Nous arrivons au passage le plus intéressant de cette revue. Leibnitz n’avait fait, dit M. Barthélémy Saint-Hilaire, qu’annoncer la réforme de la philosophie. « Kant aborde cette périlleuse entreprise. En se guidant sur Copernic, il se flatte de changer de fond en comble le point de vue et de découvrir la vérité. » Sa révolution consiste à répudier « toute intervention de la sensibilité, en se renfermant rigoureusement duns ce qu’il appelle la raison pure. » Cette révolution n’était pas aussi neuve qu’il le croyait. Avant lui, Socrate, Platon, les Alexandrins « s’étaient adressés aussi à la pure raison… Bien plus, sans remonter si haut dans l’histoire, Kant avait tout à côté de lui Descartes, dont la méthode rationnelle n’emprunte non plus quoi que ce soit au monde extérieur et qui… ne consulte absolument que la pure raison. » Ainsi M. Barthélémy Saint-Hilaire n’aperçoit rien de neuf dans la tentative de Kant ; mais, ajoute-t-il, « peu importe qu’elle ne fût pas originale, si elle avait été heureuse.

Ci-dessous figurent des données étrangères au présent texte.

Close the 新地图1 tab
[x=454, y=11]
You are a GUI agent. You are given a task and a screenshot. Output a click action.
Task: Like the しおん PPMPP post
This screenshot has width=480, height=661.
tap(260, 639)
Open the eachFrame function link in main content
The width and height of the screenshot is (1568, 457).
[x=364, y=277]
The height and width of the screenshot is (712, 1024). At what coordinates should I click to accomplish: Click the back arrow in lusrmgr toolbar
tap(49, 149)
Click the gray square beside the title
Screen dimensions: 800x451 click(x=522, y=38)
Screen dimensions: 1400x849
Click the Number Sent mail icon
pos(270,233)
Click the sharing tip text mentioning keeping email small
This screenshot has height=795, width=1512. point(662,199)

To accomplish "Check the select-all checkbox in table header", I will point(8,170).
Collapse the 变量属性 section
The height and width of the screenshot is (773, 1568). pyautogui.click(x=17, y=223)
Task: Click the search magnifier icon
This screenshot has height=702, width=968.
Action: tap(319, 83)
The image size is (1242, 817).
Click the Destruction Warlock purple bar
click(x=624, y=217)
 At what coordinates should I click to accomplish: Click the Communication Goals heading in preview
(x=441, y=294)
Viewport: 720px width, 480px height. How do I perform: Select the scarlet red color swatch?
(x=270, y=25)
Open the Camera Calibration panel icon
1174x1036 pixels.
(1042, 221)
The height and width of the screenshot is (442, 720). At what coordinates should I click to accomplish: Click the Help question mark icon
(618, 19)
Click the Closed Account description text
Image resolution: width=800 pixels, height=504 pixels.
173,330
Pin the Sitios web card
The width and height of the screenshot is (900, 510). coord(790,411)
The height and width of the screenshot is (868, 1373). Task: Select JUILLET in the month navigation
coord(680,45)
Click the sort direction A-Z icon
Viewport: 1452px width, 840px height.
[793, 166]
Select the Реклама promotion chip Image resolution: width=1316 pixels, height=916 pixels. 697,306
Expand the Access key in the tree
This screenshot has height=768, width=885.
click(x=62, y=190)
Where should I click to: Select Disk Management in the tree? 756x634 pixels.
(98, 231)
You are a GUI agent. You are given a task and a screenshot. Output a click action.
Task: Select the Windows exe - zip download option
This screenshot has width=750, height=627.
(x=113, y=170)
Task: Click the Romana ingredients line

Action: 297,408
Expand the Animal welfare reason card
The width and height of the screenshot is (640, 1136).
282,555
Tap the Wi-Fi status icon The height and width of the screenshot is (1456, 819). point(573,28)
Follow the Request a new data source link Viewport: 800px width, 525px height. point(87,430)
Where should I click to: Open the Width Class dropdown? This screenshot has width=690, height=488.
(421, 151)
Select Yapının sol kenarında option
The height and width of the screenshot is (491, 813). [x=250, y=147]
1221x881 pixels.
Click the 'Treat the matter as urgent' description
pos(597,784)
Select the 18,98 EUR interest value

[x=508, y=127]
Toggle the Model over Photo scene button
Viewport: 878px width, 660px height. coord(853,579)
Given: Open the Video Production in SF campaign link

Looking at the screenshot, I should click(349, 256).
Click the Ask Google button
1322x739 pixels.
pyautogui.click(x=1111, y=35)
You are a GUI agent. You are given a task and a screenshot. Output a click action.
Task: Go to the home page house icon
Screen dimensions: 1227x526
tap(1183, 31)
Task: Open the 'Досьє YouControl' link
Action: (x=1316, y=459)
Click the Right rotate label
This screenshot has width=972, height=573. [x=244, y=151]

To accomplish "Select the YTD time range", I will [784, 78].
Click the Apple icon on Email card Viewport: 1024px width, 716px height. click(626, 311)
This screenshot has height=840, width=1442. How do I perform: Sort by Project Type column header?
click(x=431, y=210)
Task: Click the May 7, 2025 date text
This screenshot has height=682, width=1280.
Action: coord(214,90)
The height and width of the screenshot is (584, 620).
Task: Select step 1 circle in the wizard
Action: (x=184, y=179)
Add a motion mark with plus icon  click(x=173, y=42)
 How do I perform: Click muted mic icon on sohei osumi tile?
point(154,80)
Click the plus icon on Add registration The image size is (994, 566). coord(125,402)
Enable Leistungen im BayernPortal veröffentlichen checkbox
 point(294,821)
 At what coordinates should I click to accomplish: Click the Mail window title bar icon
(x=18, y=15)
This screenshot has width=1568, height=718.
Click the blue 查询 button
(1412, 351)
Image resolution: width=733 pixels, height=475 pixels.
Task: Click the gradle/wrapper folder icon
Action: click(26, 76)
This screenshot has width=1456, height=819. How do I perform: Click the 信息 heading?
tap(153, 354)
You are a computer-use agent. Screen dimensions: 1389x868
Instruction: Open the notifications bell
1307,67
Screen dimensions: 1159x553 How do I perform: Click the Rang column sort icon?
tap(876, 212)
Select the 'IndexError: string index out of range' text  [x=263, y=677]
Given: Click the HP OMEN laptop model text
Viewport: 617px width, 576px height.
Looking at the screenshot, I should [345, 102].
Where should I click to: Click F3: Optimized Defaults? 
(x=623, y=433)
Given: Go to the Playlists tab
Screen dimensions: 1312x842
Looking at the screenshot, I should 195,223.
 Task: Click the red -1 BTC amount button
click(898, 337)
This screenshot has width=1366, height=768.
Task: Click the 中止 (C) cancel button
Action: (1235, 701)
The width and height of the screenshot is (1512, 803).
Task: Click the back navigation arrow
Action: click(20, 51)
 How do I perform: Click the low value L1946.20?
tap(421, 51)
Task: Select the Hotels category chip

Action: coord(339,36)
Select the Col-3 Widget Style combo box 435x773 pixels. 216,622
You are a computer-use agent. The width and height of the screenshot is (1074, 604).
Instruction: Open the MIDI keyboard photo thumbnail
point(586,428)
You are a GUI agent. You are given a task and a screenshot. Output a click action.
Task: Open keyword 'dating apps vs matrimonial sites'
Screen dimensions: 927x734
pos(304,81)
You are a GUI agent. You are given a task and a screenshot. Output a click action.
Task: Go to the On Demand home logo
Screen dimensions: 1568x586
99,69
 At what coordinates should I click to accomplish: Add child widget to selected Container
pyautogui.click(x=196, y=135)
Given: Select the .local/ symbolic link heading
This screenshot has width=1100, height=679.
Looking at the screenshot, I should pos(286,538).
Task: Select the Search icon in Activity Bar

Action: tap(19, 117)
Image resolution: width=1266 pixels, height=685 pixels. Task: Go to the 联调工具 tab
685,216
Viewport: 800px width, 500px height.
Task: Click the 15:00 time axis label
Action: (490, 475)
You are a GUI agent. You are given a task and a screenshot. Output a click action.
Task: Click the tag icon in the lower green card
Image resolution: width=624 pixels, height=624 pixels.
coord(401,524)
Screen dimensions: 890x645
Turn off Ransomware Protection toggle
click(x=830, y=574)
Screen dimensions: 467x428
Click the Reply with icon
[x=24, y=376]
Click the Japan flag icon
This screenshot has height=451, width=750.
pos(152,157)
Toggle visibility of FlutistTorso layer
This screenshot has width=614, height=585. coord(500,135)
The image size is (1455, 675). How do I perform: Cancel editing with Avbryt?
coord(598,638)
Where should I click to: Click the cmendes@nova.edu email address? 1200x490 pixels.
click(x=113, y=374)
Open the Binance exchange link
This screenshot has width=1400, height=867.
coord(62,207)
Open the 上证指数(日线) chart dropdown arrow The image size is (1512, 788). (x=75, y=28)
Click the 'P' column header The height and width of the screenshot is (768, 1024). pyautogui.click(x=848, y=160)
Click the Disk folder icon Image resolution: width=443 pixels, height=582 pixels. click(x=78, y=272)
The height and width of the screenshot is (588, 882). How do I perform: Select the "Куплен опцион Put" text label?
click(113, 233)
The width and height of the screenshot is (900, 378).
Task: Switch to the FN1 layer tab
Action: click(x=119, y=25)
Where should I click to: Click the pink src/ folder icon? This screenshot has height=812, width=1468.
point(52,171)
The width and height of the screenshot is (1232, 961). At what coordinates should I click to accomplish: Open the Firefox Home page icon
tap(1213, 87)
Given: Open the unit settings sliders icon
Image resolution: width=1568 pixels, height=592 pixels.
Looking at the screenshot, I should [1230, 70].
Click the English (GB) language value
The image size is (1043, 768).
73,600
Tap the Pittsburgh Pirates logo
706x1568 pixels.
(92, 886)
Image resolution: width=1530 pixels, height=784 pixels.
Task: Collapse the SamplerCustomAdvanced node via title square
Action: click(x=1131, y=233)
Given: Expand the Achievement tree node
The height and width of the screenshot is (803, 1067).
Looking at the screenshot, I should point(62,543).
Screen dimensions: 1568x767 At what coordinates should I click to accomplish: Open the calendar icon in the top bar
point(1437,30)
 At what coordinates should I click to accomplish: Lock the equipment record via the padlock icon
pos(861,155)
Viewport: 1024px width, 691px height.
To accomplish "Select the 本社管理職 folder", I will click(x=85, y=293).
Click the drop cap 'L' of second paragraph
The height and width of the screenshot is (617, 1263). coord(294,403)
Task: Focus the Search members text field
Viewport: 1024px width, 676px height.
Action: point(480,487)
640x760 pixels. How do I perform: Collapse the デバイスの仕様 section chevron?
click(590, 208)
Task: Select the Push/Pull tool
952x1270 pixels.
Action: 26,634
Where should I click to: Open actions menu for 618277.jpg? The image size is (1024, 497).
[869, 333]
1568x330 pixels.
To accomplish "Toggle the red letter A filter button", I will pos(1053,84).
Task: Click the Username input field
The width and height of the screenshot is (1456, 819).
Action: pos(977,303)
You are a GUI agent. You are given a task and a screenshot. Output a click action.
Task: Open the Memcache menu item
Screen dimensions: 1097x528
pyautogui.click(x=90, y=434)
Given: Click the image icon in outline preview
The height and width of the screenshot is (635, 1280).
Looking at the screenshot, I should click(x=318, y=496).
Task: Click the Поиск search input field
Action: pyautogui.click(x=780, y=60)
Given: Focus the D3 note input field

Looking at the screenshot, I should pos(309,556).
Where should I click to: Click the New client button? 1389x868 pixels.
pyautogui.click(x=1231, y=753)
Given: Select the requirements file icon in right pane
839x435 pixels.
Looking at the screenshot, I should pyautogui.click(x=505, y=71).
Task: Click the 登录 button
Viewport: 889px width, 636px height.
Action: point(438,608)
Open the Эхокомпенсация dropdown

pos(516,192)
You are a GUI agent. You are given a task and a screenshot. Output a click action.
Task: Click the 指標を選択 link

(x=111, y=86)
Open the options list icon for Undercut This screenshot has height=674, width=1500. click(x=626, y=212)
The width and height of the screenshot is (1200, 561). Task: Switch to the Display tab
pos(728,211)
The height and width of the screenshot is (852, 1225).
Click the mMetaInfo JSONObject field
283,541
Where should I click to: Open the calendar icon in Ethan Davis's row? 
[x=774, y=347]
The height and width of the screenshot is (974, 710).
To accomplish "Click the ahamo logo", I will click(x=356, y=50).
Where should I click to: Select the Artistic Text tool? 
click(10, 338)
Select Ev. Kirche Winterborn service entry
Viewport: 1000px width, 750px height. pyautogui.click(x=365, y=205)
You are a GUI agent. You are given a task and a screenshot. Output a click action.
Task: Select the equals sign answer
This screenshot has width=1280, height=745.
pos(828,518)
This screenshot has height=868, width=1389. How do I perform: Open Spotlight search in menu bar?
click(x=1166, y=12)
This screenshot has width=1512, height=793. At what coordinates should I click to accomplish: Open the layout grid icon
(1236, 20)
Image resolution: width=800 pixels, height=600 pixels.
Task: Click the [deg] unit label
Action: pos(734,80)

Loin de là, elle a radicalement échoué ; après avoir fait quelque temps beaucoup de bruit et joui d’une vogue éphémère, elle est, après moins d’un siècle, désormais oubliée » et condamnée sans appel. M. Barthélémy Saint-Hilaire veut bien cependant en dire quelques mots encore.

Kant promettait de réhabiliter la métaphysique : il n’a fait qu’achever de la compromettre. Devant l’appareil formidable de déductions logiques qu’il déploie, « on peut se demander s’il ne vaudrait pas mieux retourner aux carrières de la scolastique et du moyen âge, qui ont du moins l’avantage d’être dès longtemps connues. Kant voit si peu le dédale où il s’engage, qu’il reproche aux écoles leurs toiles d’araignée et qu’il est persuadé qu’il fait un traité de la méthode… Il était difficile de se tromper plus complètement, on pourrait presque dire plus lourdement. »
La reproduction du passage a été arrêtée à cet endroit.